5. Pick a single fresh colony to inoculate 5 mL of LB medium. Grow O/N at 37°C. Do not vortex cells at any time after this point in the procedure.
6. Dilute 1 mL of culture into 50 mL LB medium prewarmed to 37°C. Grow at 37°C for 2 hours with agitation. Volumes can be scaled up 5X and all of the 5 mL overnight culture can be used.
7. Transfer culture to sterile 50 mL tube. Chill on ice 10-15 minutes.
8. Centrifuge for 10 mintutes at 2000 rpm at 4°C. Immediately aspirate off all the supernatant. Do not allow cells to warm above 4°C at any time in this procedure.
9. Resuspend cells in 10 mL of ice-cold TFB1 with gentle re-pipetting. Use chilled glass of plastic pipette.
10. Incubate cells on ice for 5 minutes.
11. Repeat step 8
12. Resuspend cells in 2 mL of ice-cold TFB2 with gentle re-pipetting. Use micropipet tip (plastic).
13. Incubate cells on ice for 15 minutes. Cells may be used for transformation or frozen. To freeze: aliquot cells 100 µL volumes into prechilled 0.5 mL microcentrifuge tubes (on ice). Freeze immediately on dry ice. Stire cells frozen at -80°C.

Transformation of competent cells

14. If starting with frozen competent cells, warm tube/cells by gently twirling between your fingers until just thawed (i.e., at ~0°C). Then, immediately place on ice for about 5 minutes.
15. Set up transformation as follows:
    Add to 15 mL plastic round bottom tube on ice:
    • 0-9 µL TE (Tris 10mM + EDTA 1mM)
    • 1-10 µL DNA (10-100 ng)
    • 10 µL final volume → /!\ 10% max of the cell competent volume
16. Add 100 µL of competent cells and mix by gentle repipetting. This method can be scaled down 2- to 4-fold. The maximum volume of DNA should be ~1/10 volume of cells and the maximum mass should be <= 100 ng of DNA for 100 µL of cells.
17. Incubate cells on ice for 20-30 minutes.
18. Heat shock the cells exactly 90 seconds at 42°C.
19. Return cells on ice 2 minutes.
20. Add 1 mL of LB medium. Incubate at 37°C for 45-60 minutes with slow gentle shaking. For blue/white color selection, spread IPTG and X-gal on plates now and hold at 37°C until use
21. Plate 0.1 - 0.2 mL of transformed cells on LB-plate containing the appropriate antibiotic (adn IPTG and X-gal if needed). Incubate overnight at 37°C. Place at 4°C to store and/or enhance blue color. Note: The next day, liquid cultures of the transformants can be left 8 hours before the miniprep. In the best-case scenario, do the liquid culture at 8am and do the miniprep at 4pm.

Testing competent cells

22. Transform 100 µL of cells with 1 µL (10 pg) of pUC19 monomer (0.01 µg/µL).
23. Plate 0.25 mL of transformation mixture. Incubate overnight at 37°C.
24. Count CFU and calculate efficiency. Efficiency =# of colonies per µg =# of colonies X4 X 105. You should obtain 1-5 X 10⁷/µg from competent cells after one freeze-thaw cycle.

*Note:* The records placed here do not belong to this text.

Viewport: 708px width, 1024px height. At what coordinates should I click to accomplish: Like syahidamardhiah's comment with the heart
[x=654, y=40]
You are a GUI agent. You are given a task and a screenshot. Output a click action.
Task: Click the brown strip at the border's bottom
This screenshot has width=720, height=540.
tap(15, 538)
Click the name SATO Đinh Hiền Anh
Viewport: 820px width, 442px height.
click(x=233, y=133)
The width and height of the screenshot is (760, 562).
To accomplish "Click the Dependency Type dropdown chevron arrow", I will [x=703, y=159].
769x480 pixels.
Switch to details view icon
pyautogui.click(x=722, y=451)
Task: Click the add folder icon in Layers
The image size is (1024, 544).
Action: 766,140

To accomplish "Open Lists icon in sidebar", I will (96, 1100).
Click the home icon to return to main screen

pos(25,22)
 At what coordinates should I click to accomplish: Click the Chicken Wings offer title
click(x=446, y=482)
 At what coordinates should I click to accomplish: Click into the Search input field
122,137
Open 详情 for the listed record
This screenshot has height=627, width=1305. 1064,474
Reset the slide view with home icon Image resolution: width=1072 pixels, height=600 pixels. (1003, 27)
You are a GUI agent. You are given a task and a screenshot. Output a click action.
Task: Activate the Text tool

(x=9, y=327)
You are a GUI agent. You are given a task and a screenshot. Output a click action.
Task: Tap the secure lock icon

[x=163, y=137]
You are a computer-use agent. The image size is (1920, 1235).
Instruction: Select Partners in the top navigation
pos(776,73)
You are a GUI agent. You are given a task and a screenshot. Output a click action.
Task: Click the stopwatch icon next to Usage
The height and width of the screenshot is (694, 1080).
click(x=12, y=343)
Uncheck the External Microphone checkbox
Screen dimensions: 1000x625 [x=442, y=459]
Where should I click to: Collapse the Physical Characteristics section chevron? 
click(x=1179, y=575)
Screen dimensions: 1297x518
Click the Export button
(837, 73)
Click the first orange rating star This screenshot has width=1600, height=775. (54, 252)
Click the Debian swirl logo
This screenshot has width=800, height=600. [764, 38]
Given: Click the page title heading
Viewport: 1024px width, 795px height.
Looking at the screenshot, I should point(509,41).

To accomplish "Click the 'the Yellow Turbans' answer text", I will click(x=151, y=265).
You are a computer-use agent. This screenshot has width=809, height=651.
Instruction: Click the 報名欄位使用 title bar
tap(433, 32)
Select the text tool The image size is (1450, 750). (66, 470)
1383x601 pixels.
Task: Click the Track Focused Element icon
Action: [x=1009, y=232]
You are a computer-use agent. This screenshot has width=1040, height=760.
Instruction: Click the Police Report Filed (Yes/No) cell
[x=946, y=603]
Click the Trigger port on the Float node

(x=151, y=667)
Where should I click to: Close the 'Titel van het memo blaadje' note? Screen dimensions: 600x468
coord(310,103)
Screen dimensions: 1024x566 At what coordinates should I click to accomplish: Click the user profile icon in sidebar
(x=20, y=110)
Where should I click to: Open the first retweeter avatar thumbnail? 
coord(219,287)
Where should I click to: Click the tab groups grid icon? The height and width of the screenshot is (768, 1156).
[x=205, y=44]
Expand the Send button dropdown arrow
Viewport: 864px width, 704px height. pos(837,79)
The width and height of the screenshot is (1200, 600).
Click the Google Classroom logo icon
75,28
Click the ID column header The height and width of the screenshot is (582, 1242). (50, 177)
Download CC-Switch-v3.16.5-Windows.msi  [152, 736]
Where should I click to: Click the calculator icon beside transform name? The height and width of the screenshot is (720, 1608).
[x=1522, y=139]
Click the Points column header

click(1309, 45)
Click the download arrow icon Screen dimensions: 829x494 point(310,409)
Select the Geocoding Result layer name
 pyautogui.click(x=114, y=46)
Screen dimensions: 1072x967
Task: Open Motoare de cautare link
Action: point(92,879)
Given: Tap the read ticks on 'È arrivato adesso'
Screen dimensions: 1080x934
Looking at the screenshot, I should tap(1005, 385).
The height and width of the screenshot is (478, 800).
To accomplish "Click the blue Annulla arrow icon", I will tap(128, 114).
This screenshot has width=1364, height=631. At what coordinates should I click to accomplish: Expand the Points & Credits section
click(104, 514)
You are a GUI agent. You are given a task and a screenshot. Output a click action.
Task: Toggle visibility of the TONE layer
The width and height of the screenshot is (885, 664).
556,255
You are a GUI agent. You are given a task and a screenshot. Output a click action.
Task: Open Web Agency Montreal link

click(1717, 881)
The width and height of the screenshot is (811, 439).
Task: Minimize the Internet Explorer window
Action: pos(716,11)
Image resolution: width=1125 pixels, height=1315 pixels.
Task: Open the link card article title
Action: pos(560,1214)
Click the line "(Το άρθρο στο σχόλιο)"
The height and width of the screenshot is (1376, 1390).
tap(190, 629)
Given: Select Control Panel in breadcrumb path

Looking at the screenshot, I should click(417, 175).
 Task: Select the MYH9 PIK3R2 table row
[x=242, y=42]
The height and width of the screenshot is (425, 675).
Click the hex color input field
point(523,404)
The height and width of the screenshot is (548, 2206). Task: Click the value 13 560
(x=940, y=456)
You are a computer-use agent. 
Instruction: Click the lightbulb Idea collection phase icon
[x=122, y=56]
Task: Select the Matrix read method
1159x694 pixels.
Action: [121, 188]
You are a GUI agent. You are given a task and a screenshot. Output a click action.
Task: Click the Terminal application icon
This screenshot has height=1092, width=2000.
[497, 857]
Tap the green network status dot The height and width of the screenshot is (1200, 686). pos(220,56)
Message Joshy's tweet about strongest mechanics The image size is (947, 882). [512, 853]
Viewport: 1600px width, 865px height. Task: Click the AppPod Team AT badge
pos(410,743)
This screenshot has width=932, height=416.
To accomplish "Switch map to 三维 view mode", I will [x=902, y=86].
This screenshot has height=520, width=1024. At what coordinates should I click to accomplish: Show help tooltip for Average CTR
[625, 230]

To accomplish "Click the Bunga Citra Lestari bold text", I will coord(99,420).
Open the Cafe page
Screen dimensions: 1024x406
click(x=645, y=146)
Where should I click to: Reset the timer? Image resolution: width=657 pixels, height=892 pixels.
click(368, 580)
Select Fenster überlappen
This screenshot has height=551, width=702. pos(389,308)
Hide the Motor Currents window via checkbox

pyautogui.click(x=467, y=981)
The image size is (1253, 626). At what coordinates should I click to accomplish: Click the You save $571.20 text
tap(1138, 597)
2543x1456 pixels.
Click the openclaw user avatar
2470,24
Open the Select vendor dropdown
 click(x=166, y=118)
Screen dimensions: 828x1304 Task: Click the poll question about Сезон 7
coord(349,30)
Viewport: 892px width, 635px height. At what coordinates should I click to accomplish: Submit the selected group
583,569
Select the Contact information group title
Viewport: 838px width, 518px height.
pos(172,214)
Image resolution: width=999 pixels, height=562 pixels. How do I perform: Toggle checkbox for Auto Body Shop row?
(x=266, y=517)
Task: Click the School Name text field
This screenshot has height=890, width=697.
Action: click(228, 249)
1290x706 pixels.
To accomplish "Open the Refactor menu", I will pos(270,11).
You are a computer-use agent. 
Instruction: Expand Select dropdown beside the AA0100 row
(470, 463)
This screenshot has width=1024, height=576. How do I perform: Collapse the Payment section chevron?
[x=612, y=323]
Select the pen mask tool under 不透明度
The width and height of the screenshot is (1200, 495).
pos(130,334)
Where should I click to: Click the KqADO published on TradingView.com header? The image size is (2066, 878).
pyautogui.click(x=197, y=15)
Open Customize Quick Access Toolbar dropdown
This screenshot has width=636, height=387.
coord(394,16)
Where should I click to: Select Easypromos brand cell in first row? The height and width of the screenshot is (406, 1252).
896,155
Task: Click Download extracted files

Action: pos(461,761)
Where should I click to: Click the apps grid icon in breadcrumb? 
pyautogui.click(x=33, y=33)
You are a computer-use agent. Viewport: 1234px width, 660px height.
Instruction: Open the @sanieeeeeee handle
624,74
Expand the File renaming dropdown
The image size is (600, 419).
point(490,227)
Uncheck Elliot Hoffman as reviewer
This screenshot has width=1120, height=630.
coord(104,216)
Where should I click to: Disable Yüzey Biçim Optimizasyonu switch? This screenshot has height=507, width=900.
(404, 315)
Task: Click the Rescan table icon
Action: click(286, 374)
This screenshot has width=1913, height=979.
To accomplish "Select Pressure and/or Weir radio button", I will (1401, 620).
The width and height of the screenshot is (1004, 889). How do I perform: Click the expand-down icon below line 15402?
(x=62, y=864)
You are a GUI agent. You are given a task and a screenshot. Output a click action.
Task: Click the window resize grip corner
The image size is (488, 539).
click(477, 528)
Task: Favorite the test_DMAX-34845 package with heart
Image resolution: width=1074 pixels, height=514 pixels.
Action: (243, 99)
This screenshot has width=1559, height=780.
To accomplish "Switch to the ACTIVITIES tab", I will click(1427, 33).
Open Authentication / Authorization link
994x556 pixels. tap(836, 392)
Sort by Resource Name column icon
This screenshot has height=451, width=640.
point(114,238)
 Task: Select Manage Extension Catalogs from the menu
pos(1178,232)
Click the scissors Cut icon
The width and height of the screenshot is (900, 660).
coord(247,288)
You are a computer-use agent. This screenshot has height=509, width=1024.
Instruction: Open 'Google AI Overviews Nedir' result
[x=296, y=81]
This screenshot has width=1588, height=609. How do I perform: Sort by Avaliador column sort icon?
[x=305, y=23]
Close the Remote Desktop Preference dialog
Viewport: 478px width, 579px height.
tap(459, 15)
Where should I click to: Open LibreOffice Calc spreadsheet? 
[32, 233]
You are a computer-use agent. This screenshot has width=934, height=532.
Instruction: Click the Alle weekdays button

Enzymatic digestion of DNA.

Introduction

This protocol was extracted from the protocol from NEB website.

Materials

• For analysis digestion:
  • Eppendorfs
  • 1 μg of DNA
  • 1 μL 10X buffer (most enzymes can be used in Cutsmart buffer, check on NEB website)
  • 1U enzyme pour 1 μg ADN (0,5 μL for 1 μg DNA)
  • H₂O qsp 10 μL
  • heating plate
• For preparative digestion:
  • Keep the same proportions and scale up for 30µL of DNA on 100µL final
• If cut by the same Enzyme, please prepare a MIX with n+1 (n = number of sample)
• For gel migration, add 2 μL of loading dye for each 10 μL mix

Procedure

1. Mix all the elements
2. Incubate 1h at enzyme specific temperature (usually 37°C)
3. Check if heat inactivation is required and do it accordingly /!\ if inactivation is done at high temperature put on ice after inactivation and then centrifuge to keep the evaporated water.

Electroporation of P. pastoris.

Introduction

Protocol from Lin-Cereghino, J., Wong, W., Xiong, S., Giang, W., Luong, L., Vu, J., Johnson, S. and Lin-Cereghino, G. (2005). Condensed protocol for competent cell preparation and transformation of the methylotrophic yeast Pichia pastoris. BioTechniques, 38(1), pp.44-48.

Materials

• ice
• linearized plasmid (with AvrII)
• competent cells from the protocol cell preparation
• electroporation apparatus
• 1.0M sorbitol
• YPD
• plates with gradient of zeocin

Procedure

1. Mix approximately 4-8μL (50–100 ng) of dialysed linearized plasmid DNA with 40 μL of competent cells in an electroporation cuvette
2. Incubate for 2 min on ice
3. Pulse 1500V, 25μF, 200Ω (You should have a Ꞇ between 4 and 5 ms. If it is >5ms, there were too many ions in the mix. It can kill cells.) (was done previously with 1500V, 10μF, 600Ω -> worked)
4. Resuspend immediately samples in 0.5 mL 1.0 M sorbitol and 0.5 mL YPD, incubate in a 30°C shaker for 1h30, and then plate on media containing increasing concentrations of zeocin (100, 250, 500, or 1000 μg/mL) for the selection of multicop

C8-CAI-1 analysis

This protocol is used to quantify C8-CAI-1 production by NMR spectroscopy.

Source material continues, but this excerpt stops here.